TASK TO COMPLETE: Copy out word for word the lines of the listing below, from the line containing "Given: Select the" through the line containing "point(714,272)", both included.

[Begin]

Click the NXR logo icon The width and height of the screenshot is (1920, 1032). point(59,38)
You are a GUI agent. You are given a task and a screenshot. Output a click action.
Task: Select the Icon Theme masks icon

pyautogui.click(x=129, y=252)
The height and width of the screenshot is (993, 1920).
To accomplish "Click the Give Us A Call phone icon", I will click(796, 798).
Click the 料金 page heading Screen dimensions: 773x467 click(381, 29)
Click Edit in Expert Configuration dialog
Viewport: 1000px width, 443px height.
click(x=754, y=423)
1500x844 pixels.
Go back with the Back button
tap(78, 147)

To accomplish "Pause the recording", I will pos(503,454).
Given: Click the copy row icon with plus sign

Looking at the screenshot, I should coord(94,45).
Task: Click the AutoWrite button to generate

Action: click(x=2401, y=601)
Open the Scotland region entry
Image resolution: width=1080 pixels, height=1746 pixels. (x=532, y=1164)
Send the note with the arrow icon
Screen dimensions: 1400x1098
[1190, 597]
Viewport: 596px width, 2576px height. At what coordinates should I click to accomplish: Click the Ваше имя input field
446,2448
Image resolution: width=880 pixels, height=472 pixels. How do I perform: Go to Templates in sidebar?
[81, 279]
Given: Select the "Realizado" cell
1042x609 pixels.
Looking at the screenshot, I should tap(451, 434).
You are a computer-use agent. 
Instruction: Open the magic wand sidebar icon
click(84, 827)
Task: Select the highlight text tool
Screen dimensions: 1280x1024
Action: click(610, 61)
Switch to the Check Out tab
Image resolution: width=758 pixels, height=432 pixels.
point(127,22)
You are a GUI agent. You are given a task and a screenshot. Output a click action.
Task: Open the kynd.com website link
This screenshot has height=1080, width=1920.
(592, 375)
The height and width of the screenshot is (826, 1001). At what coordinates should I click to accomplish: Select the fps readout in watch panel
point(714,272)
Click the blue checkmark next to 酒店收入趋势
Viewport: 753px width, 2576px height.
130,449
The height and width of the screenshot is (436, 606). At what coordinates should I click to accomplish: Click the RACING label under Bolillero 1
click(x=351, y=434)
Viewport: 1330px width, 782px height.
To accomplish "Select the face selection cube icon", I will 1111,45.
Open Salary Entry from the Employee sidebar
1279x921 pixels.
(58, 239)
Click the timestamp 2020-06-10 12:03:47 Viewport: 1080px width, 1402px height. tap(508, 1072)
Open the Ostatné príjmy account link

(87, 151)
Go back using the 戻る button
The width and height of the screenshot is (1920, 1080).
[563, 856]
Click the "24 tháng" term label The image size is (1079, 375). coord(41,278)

[End]

EXERCISE RESPONSE:
Given: Select the "Realizado" cell
1042x609 pixels.
Looking at the screenshot, I should tap(451, 434).
You are a computer-use agent. 
Instruction: Open the magic wand sidebar icon
click(84, 827)
Task: Select the highlight text tool
Screen dimensions: 1280x1024
Action: click(610, 61)
Switch to the Check Out tab
Image resolution: width=758 pixels, height=432 pixels.
point(127,22)
You are a GUI agent. You are given a task and a screenshot. Output a click action.
Task: Open the kynd.com website link
This screenshot has height=1080, width=1920.
(592, 375)
The height and width of the screenshot is (826, 1001). At what coordinates should I click to accomplish: Select the fps readout in watch panel
point(714,272)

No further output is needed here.